In 1996 a military diploma from AD 160 was discovered in Künzing. It mentions the then commander of the Cohors V Bracaraugustanorum , Iulius Celerinus , when the soldier Victor, son of Sendusis from the people of the Celtic Runicats, who lived in the Rhaetian-Vindelican area, and his wife Prima received Roman citizenship after 25 years of service . The 5th cohort obviously gave Quintana his name: Castra quintana = fort of the "fifth".

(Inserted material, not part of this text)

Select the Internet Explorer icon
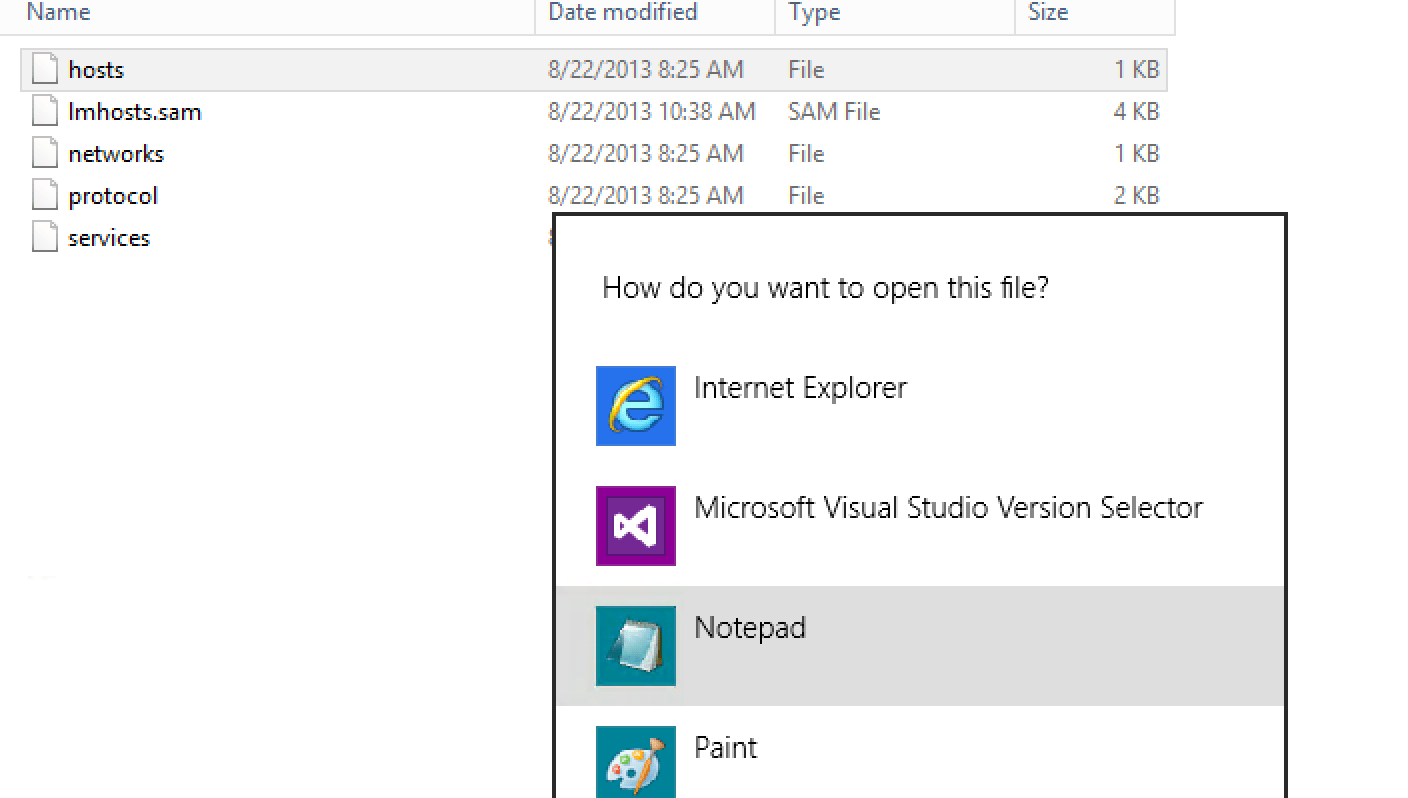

In the course of the collapse of the Limes defense, Künzing was completely burned down by 259/260 AD at the latest and had to be abandoned. At that time, the Cohors V Bracaraugustanorum will also have left their garrison if they did not go under during an Alemannic invasion .

See also

literature

  • Werner Eck , Andreas Pangerl: Titus Flavius ​​Norbanus, praefectus praetorio Domitians, as governor of Rhaetia in a new military diploma. In: Journal of Papyrology and Epigraphy . Vol. 163, 2007, pp. 239-251.
  • Nicole Lambert, Jörg Scheuerbrandt: The military diploma. Source on the Roman army and documents (= documents from the Limes Museum Aalen 55). Konrad Theiss Verlag, Stuttgart 2002, ISBN 3-8062-1726-2 .

Individual evidence

  1. CIL 6,3539 .
  2. ^ Eck, Pangerl: Titus Flavius ​​Norbanus. 2007, p. 247.
  3. Armin Becker : Rome and the chats (= sources and research on Hessian history 88). Self-published by the Hessian Historical Commission, Darmstadt / Marburg 1992, ISBN 3-88443-177-3 , p. 299 (also: Marburg, Univ., Diss., 1991/92).
  4. Werner Eck, Andreas Pangerl: Sex. Iulius Frontinus as a legate of the Lower Germanic army. To new military diplomas in the Germanic provinces . In: Journal of Papyrology and Epigraphy. Vol. 143, 2003, pp. 205-219, here pp. 206-207.
  5. ^ Eck, Pangerl: Titus Flavius ​​Norbanus. 2007, pp. 239-251 ( AE 2007, 1782 ).
  6. CIL 16, 55 .
  7. Lambert, Scheuerbrandt: The military diploma. 2002, p. 55.
  8. ^ Eck, Pangerl: Titus Flavius ​​Norbanus. 2007, p. 245.
  9. ^ Thomas Fischer , Günter Ulbert : The Limes in Bavaria. From Dinkelsbühl to Eining. Theiss, Stuttgart 1983, ISBN 3-806-20351-2 , p. 71.
  10. a b Dietwulf Baatz : The Roman Limes. Archaeological excursions between the Rhine and the Danube. 3rd, revised edition. Mann, Berlin 1993, ISBN 3-7861-1701-2 , p. 332.
  11. AE 2000, 1139 .
  12. Thomas Fischer, Riedmeier-Fischer: The Roman Limes in Bavaria. Verlag Friedrich Pustet, Regensburg 2008, ISBN 978-3-7917-2120-0 , p. 180.